Addition of fexofenadine to inhaled corticosteroid therapy to reduce inflammatory biomarkers in atopic asthma.
MedLine Citation:
PMID:  16200817     Owner:  NLM     Status:  MEDLINE    
BACKGROUND: We previously showed that H1-antihistamines may shift the PC20 (provocation concentration that caused a decrease in forced expiratory volume in 1 second of 20%) threshold to adenosine monophosphate (AMP) challenge but may paradoxically prolong recovery. OBJECTIVES: To measure AMP recovery using a constant predetermined AMP PC20 and to evaluate whether fexofenadine use confers add-on effects to treatment with either fluticasone propionate alone or combined fluticasone propionate-salmeterol. METHODS: Fourteen atopic patients with mild-to-moderate asthma (forced expiratory volume in 1 second of 76%) completed a double-blind, randomized, crossover study consisting of 3-week treatment blocks of either fluticasone propionate-salmeterol, 250 microg twice daily, or fluticasone propionate alone, 250 microg twice daily, in conjunction with either fexofenadine, 180 mg once daily, or matched placebo. Recovery after a predetermined AMP PC20 challenge was measured (primary outcome), along with exhaled nitric oxide levels, plasma eosinophil cationic protein levels, peripheral eosinophil counts, pulmonary function, diary card outcomes, and quality of life (all secondary outcomes).

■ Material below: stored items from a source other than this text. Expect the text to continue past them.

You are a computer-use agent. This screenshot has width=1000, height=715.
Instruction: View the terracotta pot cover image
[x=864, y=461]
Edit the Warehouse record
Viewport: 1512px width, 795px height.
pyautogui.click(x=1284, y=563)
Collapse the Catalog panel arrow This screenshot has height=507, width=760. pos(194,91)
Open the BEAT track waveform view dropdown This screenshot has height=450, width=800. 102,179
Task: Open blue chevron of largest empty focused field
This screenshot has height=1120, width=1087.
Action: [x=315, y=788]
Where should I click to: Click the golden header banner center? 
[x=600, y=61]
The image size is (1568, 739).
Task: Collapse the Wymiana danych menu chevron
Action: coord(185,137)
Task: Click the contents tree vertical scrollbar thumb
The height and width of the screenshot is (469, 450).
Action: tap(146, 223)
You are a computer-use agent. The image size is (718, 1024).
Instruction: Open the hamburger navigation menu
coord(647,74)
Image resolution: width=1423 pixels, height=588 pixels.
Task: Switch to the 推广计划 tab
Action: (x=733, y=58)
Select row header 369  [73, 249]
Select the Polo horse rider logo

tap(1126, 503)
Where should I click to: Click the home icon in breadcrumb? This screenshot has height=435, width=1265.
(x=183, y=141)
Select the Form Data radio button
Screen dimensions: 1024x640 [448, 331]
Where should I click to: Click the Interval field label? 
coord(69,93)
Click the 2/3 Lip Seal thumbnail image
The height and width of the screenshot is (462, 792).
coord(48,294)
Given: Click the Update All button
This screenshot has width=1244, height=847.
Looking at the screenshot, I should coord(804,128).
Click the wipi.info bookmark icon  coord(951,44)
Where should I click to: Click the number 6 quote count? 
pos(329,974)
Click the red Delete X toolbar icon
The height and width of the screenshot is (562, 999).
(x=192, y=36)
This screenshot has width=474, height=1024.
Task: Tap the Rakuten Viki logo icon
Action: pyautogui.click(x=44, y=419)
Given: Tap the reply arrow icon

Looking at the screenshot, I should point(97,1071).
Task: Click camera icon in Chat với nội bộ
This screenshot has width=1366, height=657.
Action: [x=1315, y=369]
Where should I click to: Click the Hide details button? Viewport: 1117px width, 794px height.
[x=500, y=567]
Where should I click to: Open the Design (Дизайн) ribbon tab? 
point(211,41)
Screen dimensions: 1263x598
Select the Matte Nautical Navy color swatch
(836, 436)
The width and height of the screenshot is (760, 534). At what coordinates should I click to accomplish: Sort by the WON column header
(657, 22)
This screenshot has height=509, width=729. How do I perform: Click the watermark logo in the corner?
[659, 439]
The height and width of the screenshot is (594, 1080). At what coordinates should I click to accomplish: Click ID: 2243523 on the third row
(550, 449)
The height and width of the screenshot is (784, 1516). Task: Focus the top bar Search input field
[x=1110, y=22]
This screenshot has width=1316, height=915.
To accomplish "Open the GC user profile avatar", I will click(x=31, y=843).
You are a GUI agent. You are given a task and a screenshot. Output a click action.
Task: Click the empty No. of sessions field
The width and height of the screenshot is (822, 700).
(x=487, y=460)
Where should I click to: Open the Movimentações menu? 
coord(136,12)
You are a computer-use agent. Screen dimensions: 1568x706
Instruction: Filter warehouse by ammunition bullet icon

RESULTS: There were no differences in any of the primary or secondary outcomes when fexofenadine was added to treatment with either fluticasone propionate-salmeterol or fluticasone propionate alone. The mean AMP recovery time was 25.0 vs 23.4 minutes for fexofenadine and placebo, respectively, as add-on to fluticasone-salmeterol and 22.5 vs 23.9 minutes, respectively, as add-on to fluticasone alone. CONCLUSION: Fexofenadine did not affect recovery to a fixed dose of AMP challenge or any other surrogate inflammatory markers when given as add-on therapy to corticosteroid-treatedatopic asthmatic patients.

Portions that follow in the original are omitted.